“Clustering” generally refers to a computer system organization where multiple computers, or nodes, are networked together to cooperatively perform computer tasks. An important aspect of a computer cluster is that all of the nodes in the cluster present a single system image—that is, from the perspective of a user, the nodes in a cluster appear collectively as a single computer, or entity.
Clustering is often used in relatively large multi-user computer systems where high performance and reliability are of concern. For example, clustering may be used to provide redundancy, or fault tolerance, so that, should any node in a cluster fail, the operations previously performed by that node will be handled by other nodes in the cluster. Clustering is also used to increase overall performance, since multiple nodes can often handle a larger number of tasks in parallel than a single computer otherwise could. Often, load balancing can also be used to ensure that tasks are distributed fairly among nodes to prevent individual nodes from becoming overloaded and therefore maximize overall system performance. One specific application of clustering, for example, is in providing multi-user access to a shared resource such as a database or a storage device, since multiple nodes can handle a comparatively large number of user access requests, and since the shared resource is typically still available to users even upon the failure of any given node in the cluster.

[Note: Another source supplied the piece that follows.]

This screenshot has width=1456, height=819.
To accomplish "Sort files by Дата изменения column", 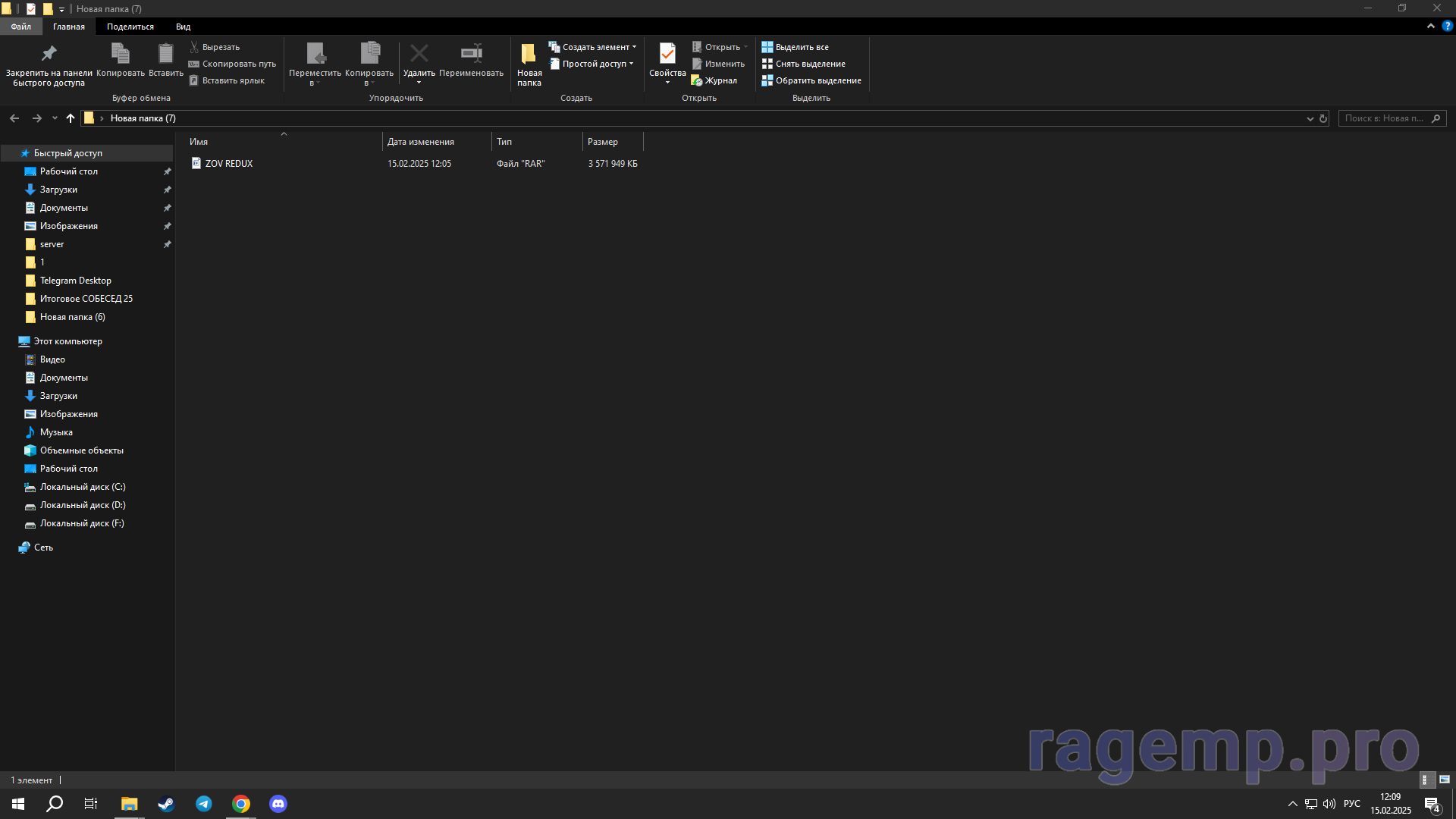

Clusters typically handle computer tasks through the performance of “jobs” or “processes” within individual nodes. In some instances, jobs being performed by different nodes cooperate with one another to handle a computer task. Such cooperative jobs are typically capable of communicating with one another, and are typically managed in a cluster using a logical entity known as a “group.” A group is typically assigned some form of identifier, and each job in the group is tagged with that identifier to indicate its membership in the group.
Member jobs in a group typically communicate with one another using an ordered message-based scheme, where the specific ordering of messages sent between group members is maintained so that every member sees messages sent by other members in the same order as every other member, thus ensuring synchronization between nodes. Requests for operations to be performed by the members of a group are often referred to as “protocols,” and it is typically through the use of one or more protocols that tasks are cooperatively performed by the members of a group.
In many clustered systems, joint operations are implemented using a “peer”-type protocol, where all members receive a message and each member is required to locally determine how to process the protocol and return an acknowledgment indicating whether the message was successfully processed by that member.
Typically, with a peer protocol, members are prohibited from proceeding on with other work until acknowledgments from all members have been received. Moreover, each member is required to send an acknowledgment (ACK) message to every other member when its local processing of a protocol is complete.
Since each member is required to wait for ACK messages from every other member before completing a protocol, whenever one member doesn't promptly send out ACK messages (e.g., due to being locked up, or “hung”), all members participating in the same protocol are effectively stalled while waiting for the ACK messages from the non-responding member. Also, even if a particular member is not completely hung, but is simply slow in responding (e.g., due to delays in obtaining a local resource for the member, a lack of adequate CPU time due to the presence of other, higher priority jobs on the member's node, comparatively lower hardware performance on the member's node, network delays, etc.), all members will likewise appear to be slow as well.
Given that a problem in a particular member that degrades the responsiveness of that member often has similar effects on other group members, diagnosing and correcting a problem in a clustering environment are often hindered by the inherent difficulty associated with identifying which member in a problematic group is the root cause of the problem.
To identify problematic members, many conventional clustering environments traditionally require that members be arbitrarily chosen and analyzed to determine their respective operational status. For example, many conventional environments support the ability to dump a local call stack for a particular member through a local debugging operation performed on that member.
However, diagnosis through the arbitrary selection of members is rarely an efficient way of locating a problematic member, since on average for a group of N members, N/2 of the members would need to be analyzed to locate the problematic member. Moreover, in the worst case scenario, all N members would need to be analyzed. The difficulty in identifying a problematic member is further exacerbated in situations where there are a relatively large number of members, as well as when those members are geographically dispersed (e.g., connected over a wide area network (WAN)).
Therefore, a significant need exists in the art for an improved manner of diagnosing faults in a clustered computer system, particularly to detect problematic members that are inhibiting the progress of peer protocols executing on multiple members in the system.